== Task data

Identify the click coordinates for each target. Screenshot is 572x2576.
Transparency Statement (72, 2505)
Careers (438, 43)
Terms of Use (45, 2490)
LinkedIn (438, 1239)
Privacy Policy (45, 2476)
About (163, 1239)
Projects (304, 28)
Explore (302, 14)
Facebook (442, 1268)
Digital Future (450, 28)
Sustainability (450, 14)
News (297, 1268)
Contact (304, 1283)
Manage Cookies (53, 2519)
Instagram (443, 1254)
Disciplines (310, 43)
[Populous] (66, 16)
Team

====

What this task involves — Retype the records above exactly, so that no line differs from its source.

Finished exercise —
Identify the click coordinates for each target. Screenshot is 572x2576.
Transparency Statement (72, 2505)
Careers (438, 43)
Terms of Use (45, 2490)
LinkedIn (438, 1239)
Privacy Policy (45, 2476)
About (163, 1239)
Projects (304, 28)
Explore (302, 14)
Facebook (442, 1268)
Digital Future (450, 28)
Sustainability (450, 14)
News (297, 1268)
Contact (304, 1283)
Manage Cookies (53, 2519)
Instagram (443, 1254)
Disciplines (310, 43)
[Populous] (66, 16)
Team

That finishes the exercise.